FIG. 3 is a schematic side sectional view of another embodiment of a direct drive with lateral correction for a cylinder in which an additional inking or coating unit drive is decoupled from the direct drive.

A converting machine for sheet-like printing material has, for example, several printing units 1 and at least one coating unit 2. Referring to FIG. 1, a known printing unit 1 is shown which includes a rubber blanket cylinder 8, a plate cylinder 6, and also an inking unit 7 assigned to the plate cylinder 6. If necessary, a dampening unit (not shown) can be assigned to the plate cylinder 6. A coating unit 2, which includes a form cylinder 10 and a metering device 11, 12, is arranged downstream of the printing unit 1 in the transport direction 5 of the printing material. In the illustrated example, the metering system 11, 12 is formed by a latched form roller 11 and an ink chamber blade system 12.
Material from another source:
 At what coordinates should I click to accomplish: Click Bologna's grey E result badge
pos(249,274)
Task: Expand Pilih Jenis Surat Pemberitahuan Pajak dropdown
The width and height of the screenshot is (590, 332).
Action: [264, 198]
A sheet delivery unit 3 that includes an endless, rotating transport system 4 for the transport and arrangement of the sheet-like printing material on a stack is arranged after or downstream of the coating unit 2 in the transport direction 5. The rubber blanket cylinder in the printing unit 1, the form cylinder 10 in the coating unit 2, and also transport cylinders 9 between the printing/coating units 1, 2 are provided for transporting the printing material. In the illustrated embodiment, the transport cylinders 9 are formed as sheet-guiding cylinders and are connected on the drive side to a continuous gear train (i.e., a closed gear train), which is coupled to and can be driven with a main drive.

In the first embodiment discussed below, the rubber blanket cylinder 8 of each printing unit 1 is coupled mechanically with the gear train for the transport cylinder 9. In the second embodiment, it is decoupled from this gear train, i.e., it has a separate direct drive (individual drive). Each plate cylinder 6 and each form cylinder 10 has a separate direct drive (individual drive), which is mechanically decoupled from the gear train of the transport cylinder 9 and which can be driven in a defined manner relative to these transport cylinders 9 and, if necessary, relative to each rubber blanket cylinder 8.
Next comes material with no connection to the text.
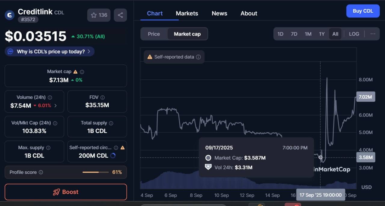Open the Market cap info tooltip icon

82,71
Because each direct drive of the plate cylinder 6 and form cylinder 10 in each printing/coating unit 1, 2 is identical, only one drive on a plate cylinder 6 or a form cylinder 10 will be explained with respect to the first embodiment of the invention shown in FIG. 2. The direct drive is detachably mounted to an end of the plate/form cylinder 6, 10. The direct drive comprises a rotor 14, which is detachably mounted to the plate/form cylinder 6, 10, and a stator 15. The stator 15 is concentrically arranged relative to the rotor and is detachably fixed to the side frame 13. A register motor 16 is fixed to the frame and is coupled with a gear drive 17, 18. The gear drive 17, 18 is coupled in the direction of the plate/form cylinder 6, 10 with a screw drive. The screw drive is, in turn, coupled with the plate or form cylinder 6, 10 by an axial/rotating coupling 23, 24. In a preferred embodiment, the rotor 14 has an annular construction and the register motor 16 is arranged in the interior of the rotor 14. The register motor 16 is preferably coupled (i.e., through circuitry) to a machine controller of the converting machine.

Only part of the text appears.